Pivot to

For someone who makes their living from being a writer, it’s surprising how little I think about the written word as a concept. (For someone who reads as much as I do, it’s weird, as well; but that might be in part because my head makes a split between what I read and what other people read otherwise I get oddly self-conscious; I can’t explain it.) Nonetheless, I’ve been thinking about the written word, and the past, and about how they interrelate recently.

Specifically, I’ve been asking myself if people read more now. I was thinking about the fact that I can remember life before not just email and the internet — because I’m old — but I can also remember life before texting, because I’m very old. (Was it really called SMS messaging back in the day, or is that something that we just all agreed to collectively hallucinate after awhile because it sounds old-fashioned and awkward?)

I don’t mean this in the crotchety-old-man sense, but there was a period of time when the primary mode of communication amongst friends was verbal, not written, and then… writing just started to take over: texts, emails, DMs, and so on. We all started writing more, and we all started reading more. There have been all kinds of discussions about whether or not the actual writing itself has downgraded language — remember the weird but seemingly legitimate panic surrounding “text speak”? — but I’m not sure I’ve ever read any serious study about to what extent people just started actually reading more often as a result, even if it was just emails and texts, rather than newspapers, letters, or “literature,” as much of a moving target as that last thing truly is.
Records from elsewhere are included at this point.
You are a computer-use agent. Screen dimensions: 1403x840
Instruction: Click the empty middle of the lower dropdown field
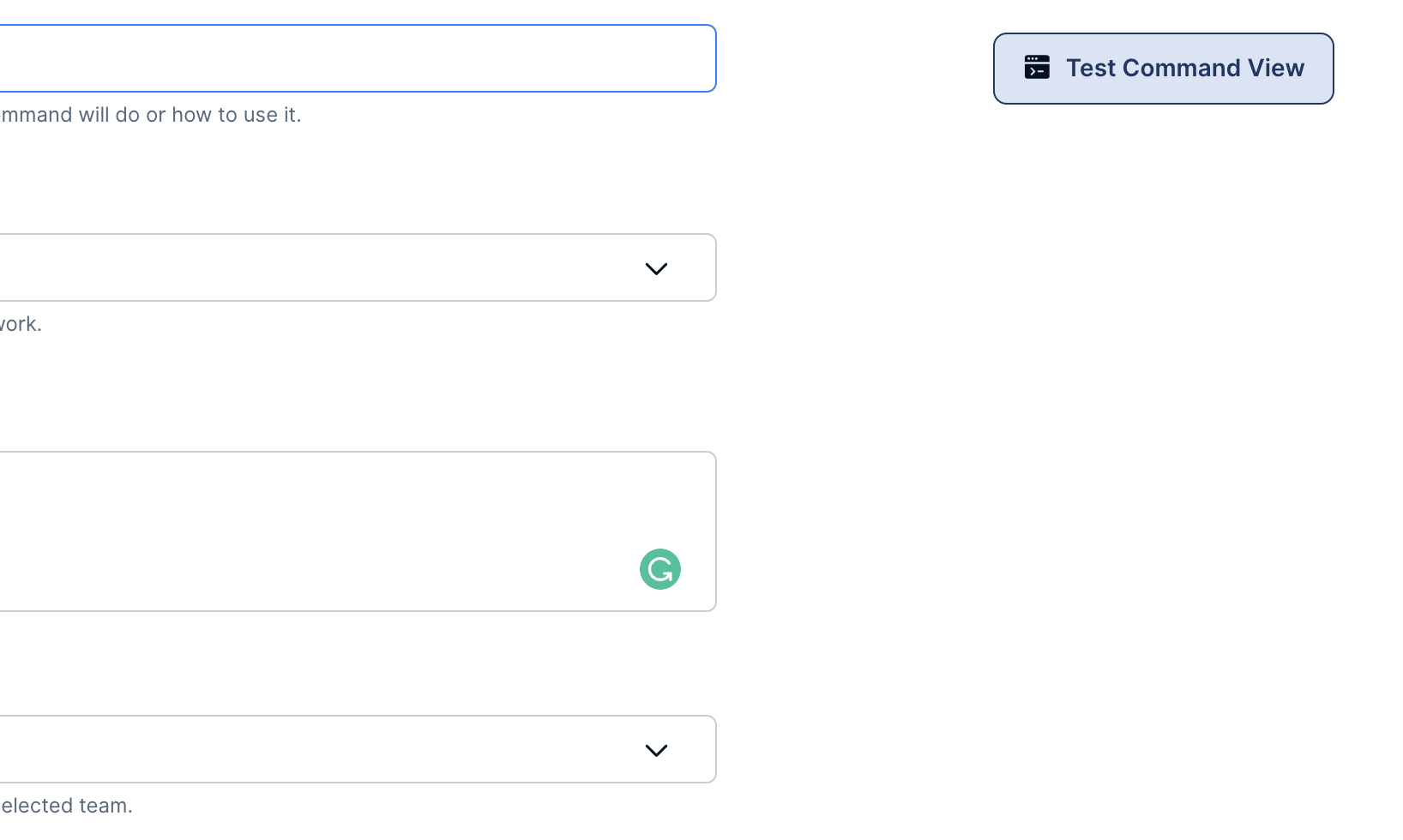317,749
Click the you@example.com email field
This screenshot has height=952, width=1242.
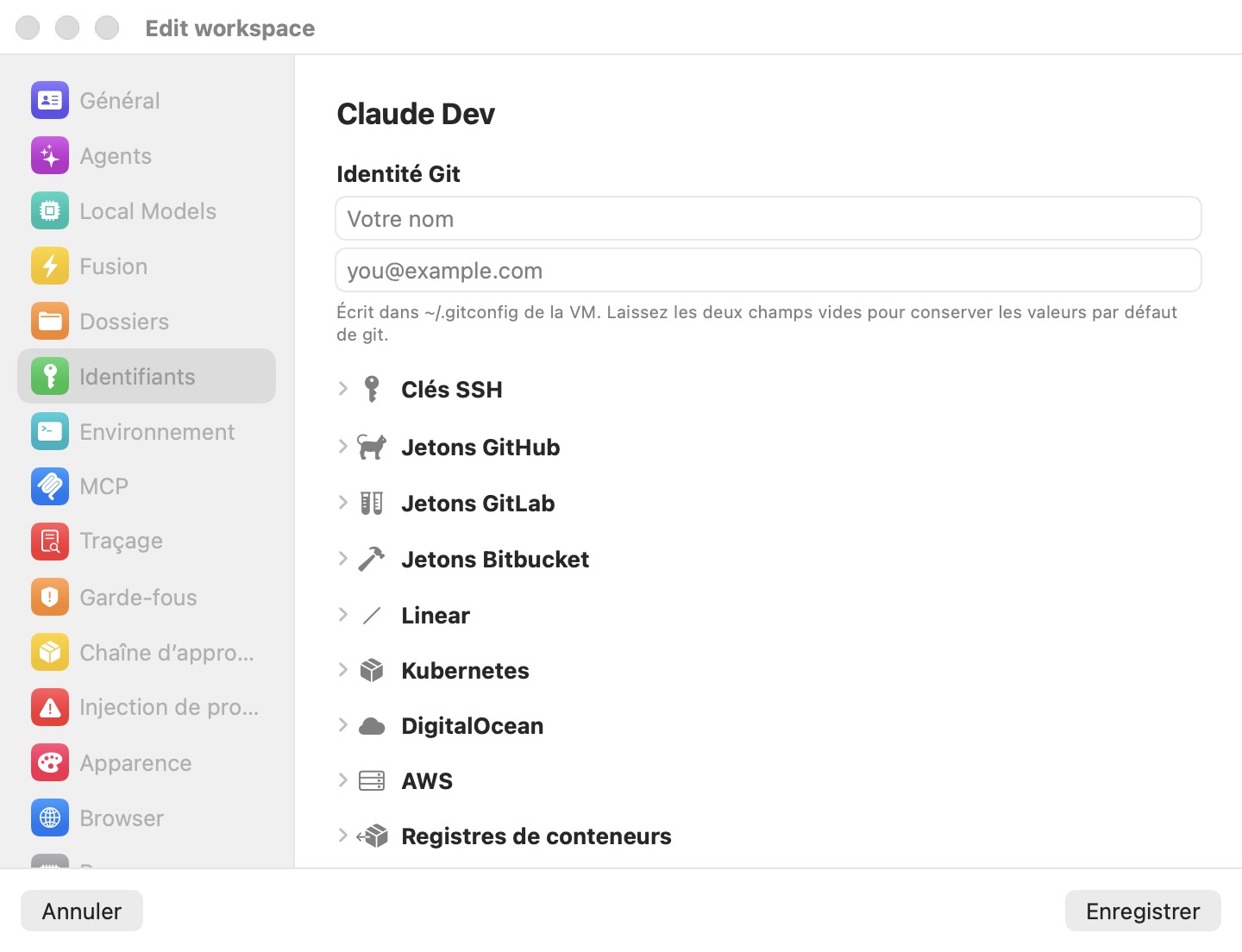coord(768,270)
Of course, history will make the final decisions surrounding what counts and what doesn’t, as it always does; it’s an unreliable beast at best, but part of me is oddly excited at the prospect of, centuries from now, texts between friends and emails with abbreviations and in-jokes and references that no-one else could ever understand will be held up as “proof” of a literacy that has been lost to the ages, and a society that treasured the written word even as we, living in this moment, never ever consider the possibility.